Paul McCartney apparently does a spot-on impression of Donald Trump.

That’s according to the Irish Pulitzer Prize-winning poet Paul Muldoon, who revealed Thursday how the legendary Beatle pranked him in 2016 by pretending to be the then-president.

Muldoon, a Princeton University professor working with McCartney on his upcoming memoir, told BBC’s Radio 4 “Today” show that soon after he met the musician, he got a phone call. It was, he said, “of all people, Donald Trump, asking me to come down to Washington to act as his poetry czar for the next four years. This would have been in 2016.”

“And, of course, I was rather taken aback,” Muldoon continued. “And it turned out, needless to say, that this was Paul McCartney doing an extremely good impression.”

McCartney’s memoir — titled “The Lyrics: 1956 to the Present” — is slated for release in November. Edited by Muldoon, the book will reportedly chronicle the 78-year-old musician’s life through his songs.

While McCartney has not yet performed his impression of Trump in public, the singer-songwriter did swipe at the ex-president’s climate change denial in the song “Despite Repeated Warnings” from his 2018 album, “Egypt Station.”

Denying the climate crisis (as Trump does) was “the most stupid thing ever,” McCartney said in a BBC interview on the record’s release.

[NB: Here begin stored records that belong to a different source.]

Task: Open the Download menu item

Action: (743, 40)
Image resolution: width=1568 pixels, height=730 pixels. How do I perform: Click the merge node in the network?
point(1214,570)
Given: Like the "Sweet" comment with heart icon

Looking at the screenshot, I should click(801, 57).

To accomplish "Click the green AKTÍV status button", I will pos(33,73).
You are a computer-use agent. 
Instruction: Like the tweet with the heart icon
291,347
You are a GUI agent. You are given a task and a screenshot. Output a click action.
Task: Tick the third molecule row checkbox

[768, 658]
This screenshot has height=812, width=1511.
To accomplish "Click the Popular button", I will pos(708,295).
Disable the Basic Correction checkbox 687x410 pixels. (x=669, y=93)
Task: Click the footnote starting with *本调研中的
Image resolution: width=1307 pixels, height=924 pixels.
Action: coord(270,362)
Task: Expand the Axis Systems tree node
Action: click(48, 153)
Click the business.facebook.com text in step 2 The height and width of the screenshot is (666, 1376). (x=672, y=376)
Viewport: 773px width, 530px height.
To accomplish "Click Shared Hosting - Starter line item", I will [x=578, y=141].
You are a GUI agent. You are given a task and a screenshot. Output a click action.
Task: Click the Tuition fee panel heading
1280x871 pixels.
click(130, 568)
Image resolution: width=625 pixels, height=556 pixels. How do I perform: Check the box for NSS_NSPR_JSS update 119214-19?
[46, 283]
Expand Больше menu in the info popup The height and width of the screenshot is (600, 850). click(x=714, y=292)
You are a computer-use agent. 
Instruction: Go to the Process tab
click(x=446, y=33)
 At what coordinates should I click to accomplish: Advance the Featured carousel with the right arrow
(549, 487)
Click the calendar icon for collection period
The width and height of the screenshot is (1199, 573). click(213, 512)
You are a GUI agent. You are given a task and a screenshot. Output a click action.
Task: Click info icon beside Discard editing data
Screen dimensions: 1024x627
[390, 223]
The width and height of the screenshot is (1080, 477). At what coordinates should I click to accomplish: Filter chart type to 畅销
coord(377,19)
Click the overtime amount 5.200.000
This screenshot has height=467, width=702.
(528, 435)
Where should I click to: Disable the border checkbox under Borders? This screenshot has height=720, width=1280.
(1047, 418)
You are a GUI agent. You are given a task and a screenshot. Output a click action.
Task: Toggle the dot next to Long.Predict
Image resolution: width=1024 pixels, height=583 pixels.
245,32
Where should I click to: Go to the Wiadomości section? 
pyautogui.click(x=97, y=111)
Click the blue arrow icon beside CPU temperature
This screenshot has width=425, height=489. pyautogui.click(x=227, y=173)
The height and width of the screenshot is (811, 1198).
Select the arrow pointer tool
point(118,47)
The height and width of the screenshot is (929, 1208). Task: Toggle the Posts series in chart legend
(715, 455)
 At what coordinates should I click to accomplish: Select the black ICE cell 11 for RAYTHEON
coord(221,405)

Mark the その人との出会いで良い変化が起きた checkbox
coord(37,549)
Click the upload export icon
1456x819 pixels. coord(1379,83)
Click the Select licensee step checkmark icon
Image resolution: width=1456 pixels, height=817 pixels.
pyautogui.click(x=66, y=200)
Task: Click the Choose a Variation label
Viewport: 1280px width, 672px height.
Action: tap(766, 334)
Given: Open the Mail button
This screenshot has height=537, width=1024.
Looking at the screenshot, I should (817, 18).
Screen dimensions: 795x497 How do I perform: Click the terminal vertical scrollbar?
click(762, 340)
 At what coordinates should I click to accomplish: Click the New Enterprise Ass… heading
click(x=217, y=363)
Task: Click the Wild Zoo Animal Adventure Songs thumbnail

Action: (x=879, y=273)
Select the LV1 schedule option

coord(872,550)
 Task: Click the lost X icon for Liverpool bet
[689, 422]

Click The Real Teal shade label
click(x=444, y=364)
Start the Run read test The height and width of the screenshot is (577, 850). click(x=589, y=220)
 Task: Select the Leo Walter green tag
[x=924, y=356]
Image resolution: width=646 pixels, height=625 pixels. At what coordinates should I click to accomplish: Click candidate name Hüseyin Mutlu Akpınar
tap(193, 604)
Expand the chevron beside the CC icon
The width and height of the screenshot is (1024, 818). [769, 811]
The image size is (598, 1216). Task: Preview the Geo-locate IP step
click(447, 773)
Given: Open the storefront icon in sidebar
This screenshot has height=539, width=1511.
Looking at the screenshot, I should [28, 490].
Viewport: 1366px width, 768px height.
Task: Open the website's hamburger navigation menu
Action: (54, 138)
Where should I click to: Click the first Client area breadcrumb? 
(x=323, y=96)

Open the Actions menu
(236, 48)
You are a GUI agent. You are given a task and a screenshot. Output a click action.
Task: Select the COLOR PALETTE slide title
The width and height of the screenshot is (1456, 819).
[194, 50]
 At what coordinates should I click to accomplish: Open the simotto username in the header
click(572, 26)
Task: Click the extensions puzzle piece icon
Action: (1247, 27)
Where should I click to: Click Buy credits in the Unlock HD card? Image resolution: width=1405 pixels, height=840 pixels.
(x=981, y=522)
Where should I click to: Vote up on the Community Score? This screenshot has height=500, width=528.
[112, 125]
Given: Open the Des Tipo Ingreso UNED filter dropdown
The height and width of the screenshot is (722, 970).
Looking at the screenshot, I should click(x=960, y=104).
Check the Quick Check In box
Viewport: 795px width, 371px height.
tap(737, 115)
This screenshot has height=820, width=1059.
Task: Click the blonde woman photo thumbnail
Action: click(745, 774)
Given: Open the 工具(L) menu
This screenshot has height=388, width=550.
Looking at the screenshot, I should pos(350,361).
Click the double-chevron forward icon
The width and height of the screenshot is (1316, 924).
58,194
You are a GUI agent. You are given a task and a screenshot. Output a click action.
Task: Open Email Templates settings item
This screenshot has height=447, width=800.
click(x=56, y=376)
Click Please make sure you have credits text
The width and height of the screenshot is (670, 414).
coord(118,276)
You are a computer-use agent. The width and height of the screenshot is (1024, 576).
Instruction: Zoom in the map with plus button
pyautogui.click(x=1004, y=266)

“So I just wanted to make a song that would basically say, you know, occasionally, we’ve got a mad captain sailing this boat we’re all on and he is just going to take us to the iceberg,” he explained.

When pressed on whether the “mad captain” was “anyone in particular,” McCartney said it was “obviously” Trump,, “but I don’t get too involved because there’s plenty of them about. He’s not the only one.”

In 2017, McCartney slammed Trump for unleashing “a kind of violent prejudice that is sometimes latent among people.”

“He’s unleashed the ugly side of America,” McCartney told Australian media. “People feel like they have got a free pass to be, if not violent, at least antagonistic towards people of a different color or a different race. I think we all thought we’d got past that a long time ago.”